Groundwater Quality Monitoring
Ambient Groundwater Monitoring Program
As an ongoing cooperative project between the NYSDEC Division of Water and the USGS, this program supports NYSDEC's federally designated responsibility to assess and report on the quality of New York's ground water as part of the requirements of the 305(b) section of the Clean Water Act Amendments of 1977. The objectives of the Ambient Groundwater Monitoring Program are: to assess and report on the quality of the state's groundwater; identify long-term groundwater quality trends; characterize naturally occurring or background conditions; and establish an initial statewide comprehensive groundwater quality baseline for future comparison. The program is designed so that all major drainage basins in the state are monitored once every five years.
305(b) Major Basins
The program started with a pilot study of the Mohawk River basin in 2002. This was followed up with a partial study of the Chemung River basin (2003) and full studies of Lake Champlain and Upper Susquehanna River basins (2004); St. Lawrence, Delaware and Genesee River basins (2005); and Alleghany, Lake Erie / Western Lake Ontario and Mohawk / Schoharie basins (2006). Studies of the Upper Hudson and Chemung River basins (2007); and Lower Hudson and Black River basins (2008) will complete the first full rotation of studies.

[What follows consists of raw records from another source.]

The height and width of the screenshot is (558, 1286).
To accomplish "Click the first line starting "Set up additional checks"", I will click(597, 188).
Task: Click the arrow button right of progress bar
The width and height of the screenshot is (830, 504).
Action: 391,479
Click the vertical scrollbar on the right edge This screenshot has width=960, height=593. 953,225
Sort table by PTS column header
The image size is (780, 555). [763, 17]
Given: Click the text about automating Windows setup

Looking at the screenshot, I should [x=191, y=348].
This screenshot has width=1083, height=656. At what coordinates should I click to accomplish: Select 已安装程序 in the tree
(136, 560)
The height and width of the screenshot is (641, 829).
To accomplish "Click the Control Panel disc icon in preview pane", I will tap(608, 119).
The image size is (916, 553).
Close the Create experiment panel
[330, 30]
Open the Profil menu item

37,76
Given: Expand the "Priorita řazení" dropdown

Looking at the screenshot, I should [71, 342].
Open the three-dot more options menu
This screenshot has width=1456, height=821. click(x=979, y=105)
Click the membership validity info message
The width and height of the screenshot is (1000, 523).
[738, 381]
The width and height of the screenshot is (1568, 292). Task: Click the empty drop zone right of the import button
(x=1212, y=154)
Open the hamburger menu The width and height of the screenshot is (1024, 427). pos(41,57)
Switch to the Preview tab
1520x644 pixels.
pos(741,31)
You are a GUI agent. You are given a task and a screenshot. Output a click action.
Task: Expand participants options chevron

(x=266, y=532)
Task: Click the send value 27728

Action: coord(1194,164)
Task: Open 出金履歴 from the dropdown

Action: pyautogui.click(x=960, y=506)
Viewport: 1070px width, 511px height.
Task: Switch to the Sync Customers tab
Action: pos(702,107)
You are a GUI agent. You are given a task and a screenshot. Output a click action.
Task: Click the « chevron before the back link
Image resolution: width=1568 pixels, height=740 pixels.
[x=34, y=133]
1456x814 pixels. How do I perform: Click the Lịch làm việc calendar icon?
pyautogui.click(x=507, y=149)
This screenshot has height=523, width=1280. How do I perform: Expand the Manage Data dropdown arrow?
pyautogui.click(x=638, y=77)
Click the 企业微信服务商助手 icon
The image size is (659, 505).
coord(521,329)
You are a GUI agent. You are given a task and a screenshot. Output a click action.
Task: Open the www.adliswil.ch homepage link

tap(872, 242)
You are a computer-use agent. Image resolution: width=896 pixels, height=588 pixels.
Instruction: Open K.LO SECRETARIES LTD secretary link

Each study-year a total of 60 wells are anticipated to be sampled. This number is then divided among the basins being studied. The final selection of wells attempts to achieve an equal split of public & private wells, an equal split of bedrock & overburden aquifer wells, and also an overall equal geographic distribution of wells. The majority of private wells considered for sampling are obtained from the DEC Water Well Program.
DEC and USGS plan the study cooperatively. USGS personnel conduct each study with oversight by DEC.
DEC's Pesticide Reporting Program provides funding in part to fulfill state pesticide monitoring requirements.
Sampling and analysis of groundwater includes field and physical parameters, bacteria, nutrients, inorganics, organics (including pesticides and VOCs), and radiochemicals.
Reports and Data
Data reports are developed by USGS for each major basin and are available online at USGS's publication warehouse approximately one year after completion of respective studies. Resulting raw data is also available from the USGS through their National Water Information System (NWIS) website.